--- SOURCE INFORMATION Enclosed Below ---
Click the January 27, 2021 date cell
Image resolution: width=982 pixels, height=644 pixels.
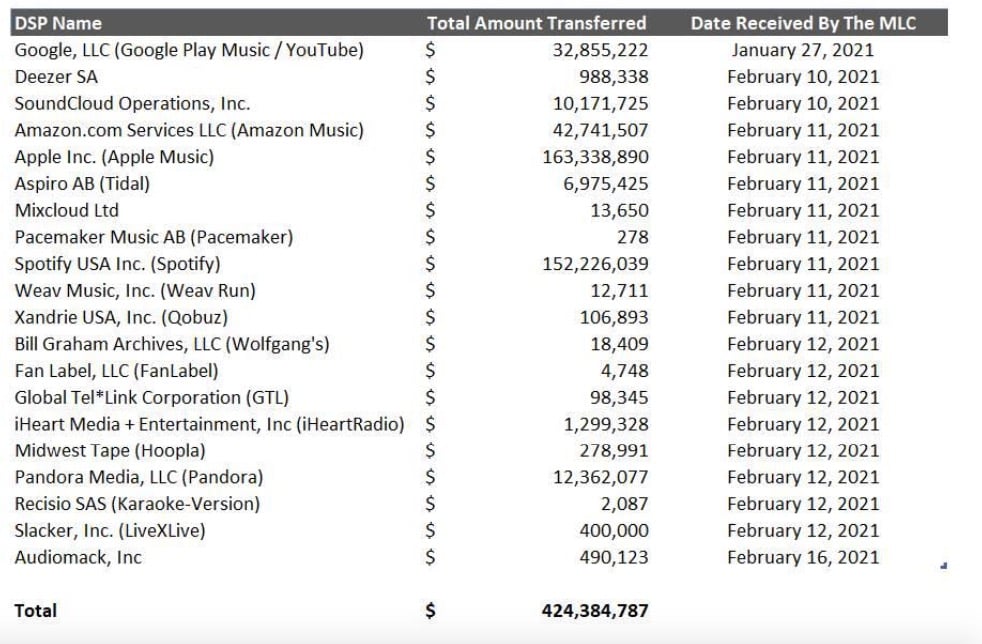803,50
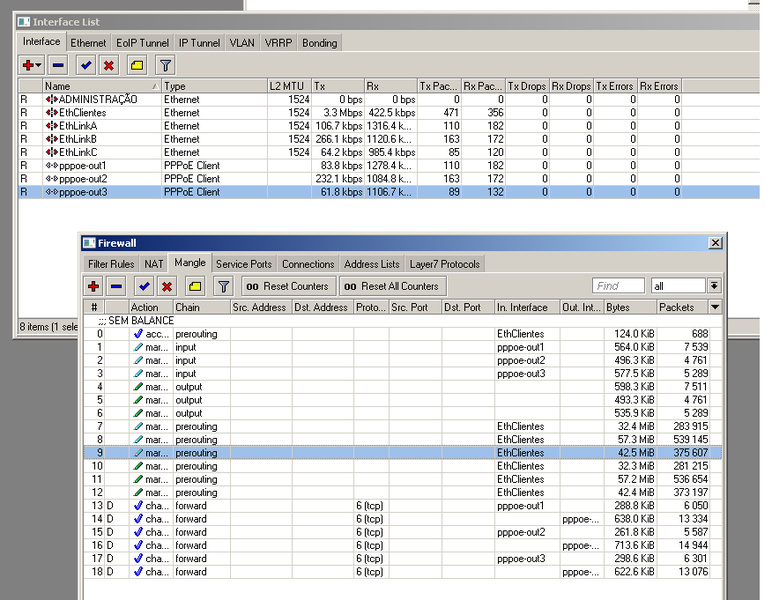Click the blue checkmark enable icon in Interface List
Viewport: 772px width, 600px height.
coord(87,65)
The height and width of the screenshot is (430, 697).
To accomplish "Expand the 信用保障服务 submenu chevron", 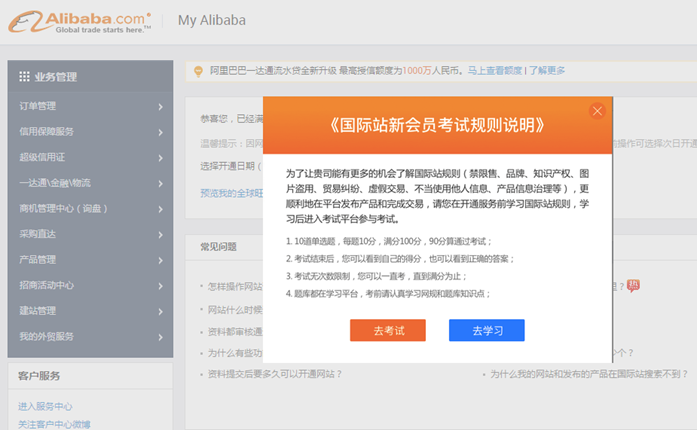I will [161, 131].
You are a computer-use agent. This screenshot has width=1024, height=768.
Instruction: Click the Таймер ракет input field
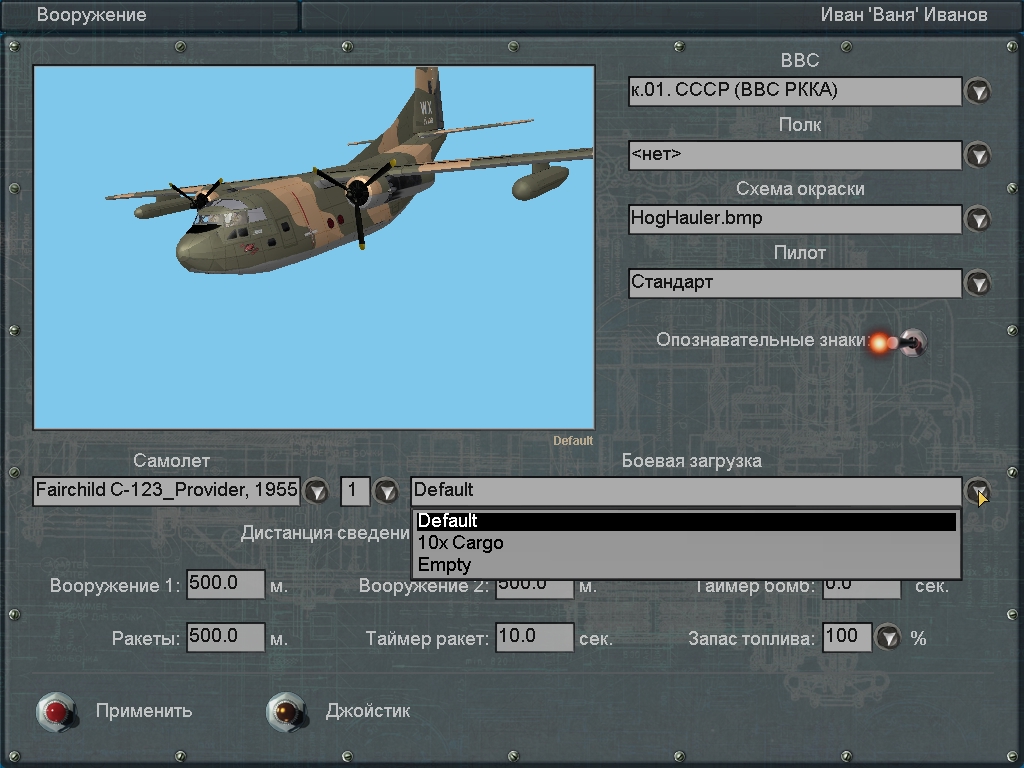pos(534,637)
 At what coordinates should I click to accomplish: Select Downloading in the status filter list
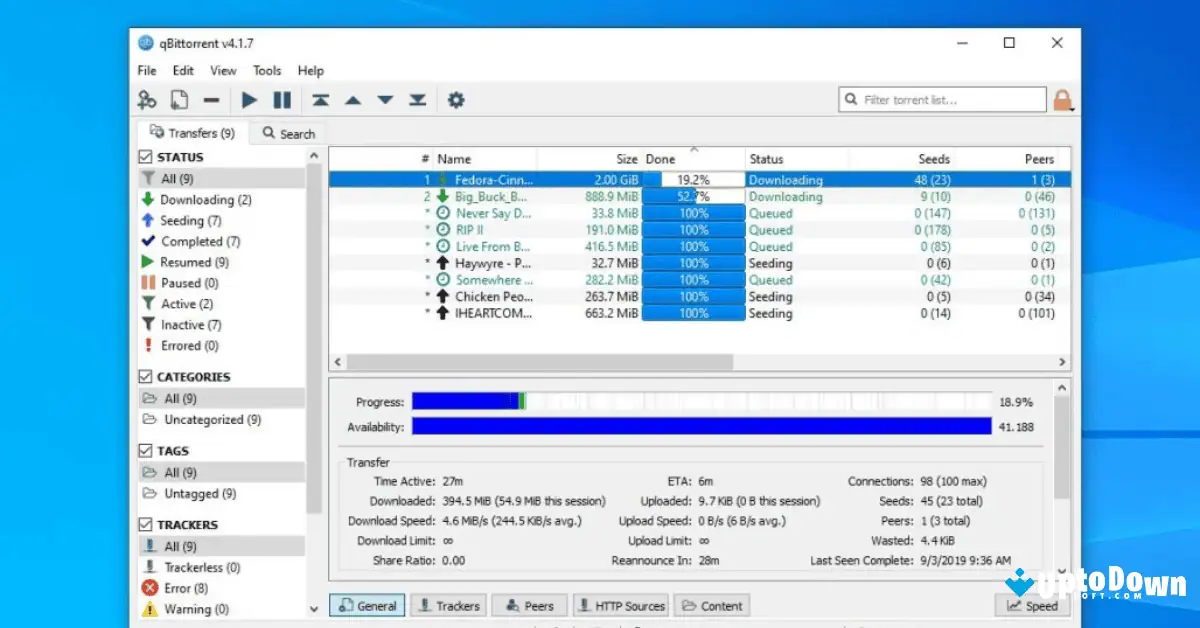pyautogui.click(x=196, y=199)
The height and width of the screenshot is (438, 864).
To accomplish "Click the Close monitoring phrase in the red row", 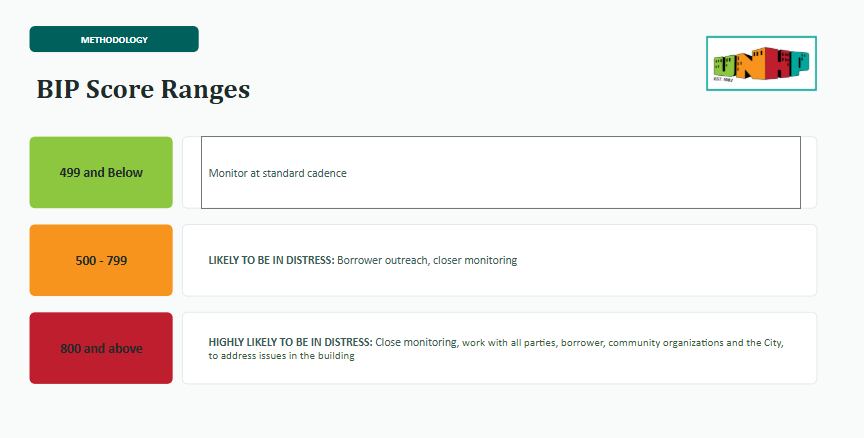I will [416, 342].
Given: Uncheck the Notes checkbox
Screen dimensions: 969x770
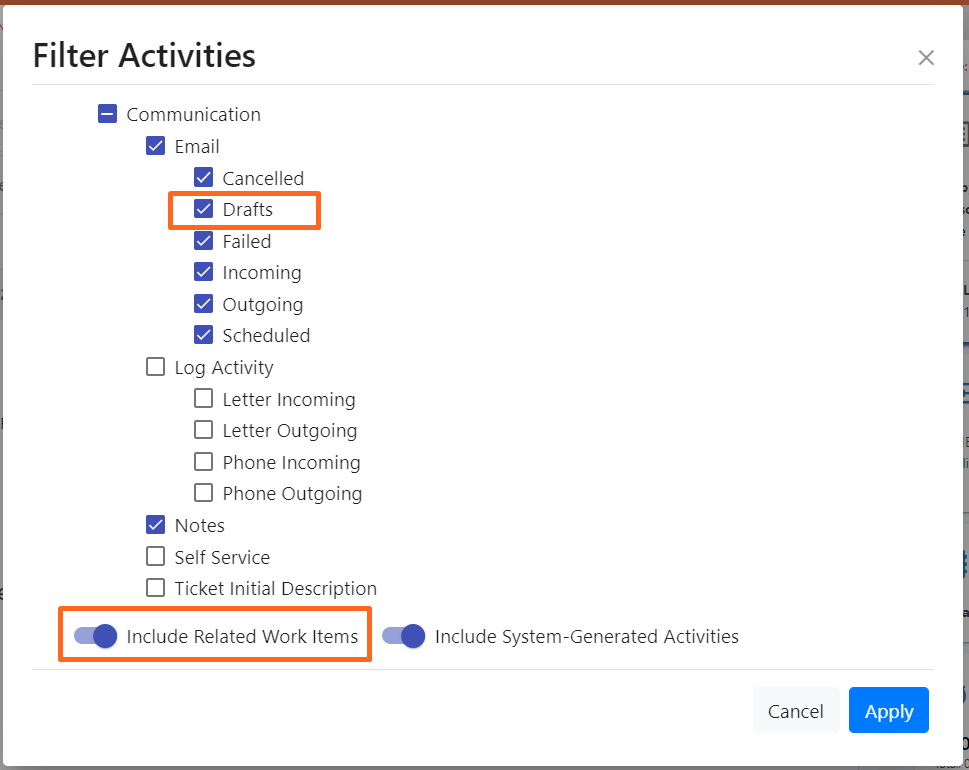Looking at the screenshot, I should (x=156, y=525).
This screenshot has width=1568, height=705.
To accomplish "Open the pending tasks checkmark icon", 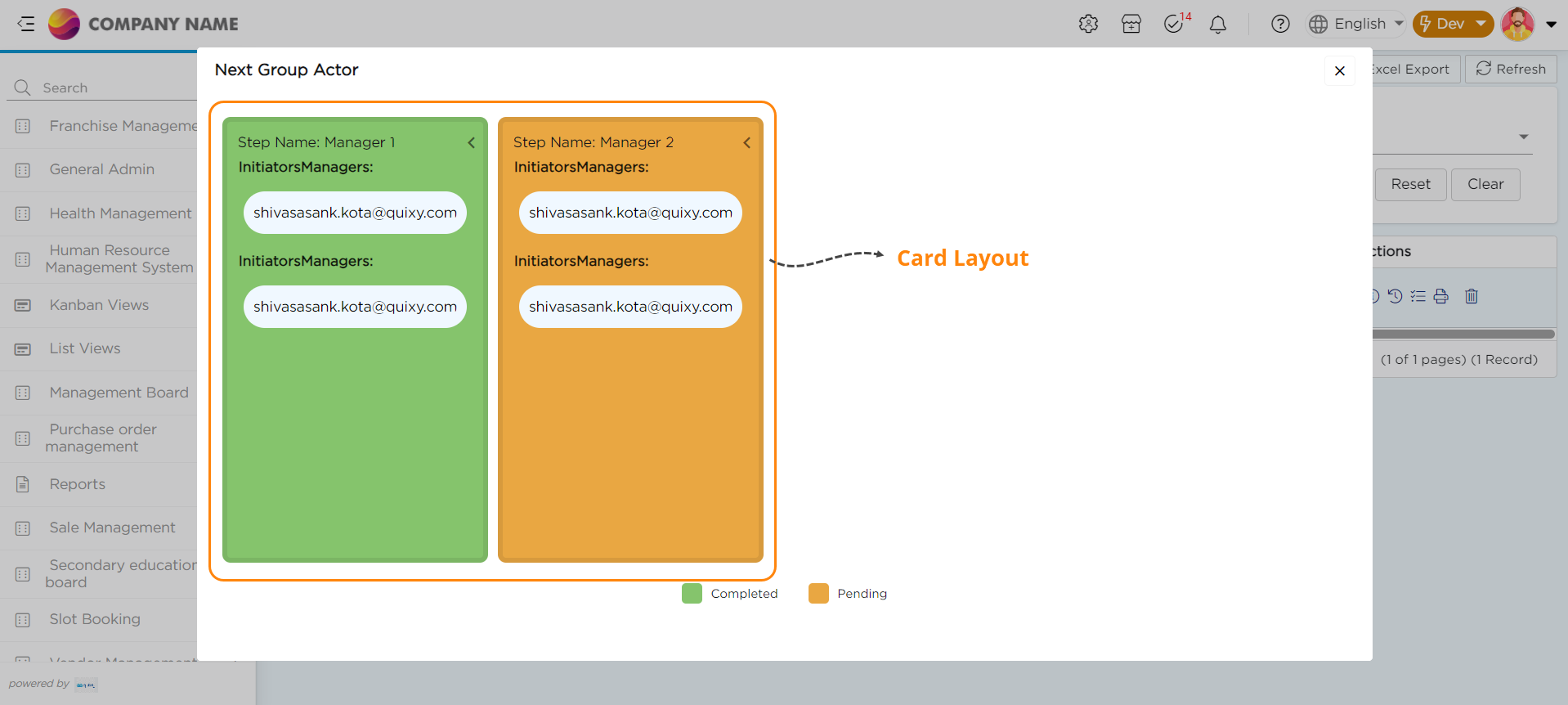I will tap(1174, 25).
--- End of Enclosed SOURCE INFORMATION ---
WHAT NEEDS TO BE DONE :: What is needed is one number: how many lines of the records above contain the word "This".

RESULT BELOW :: 2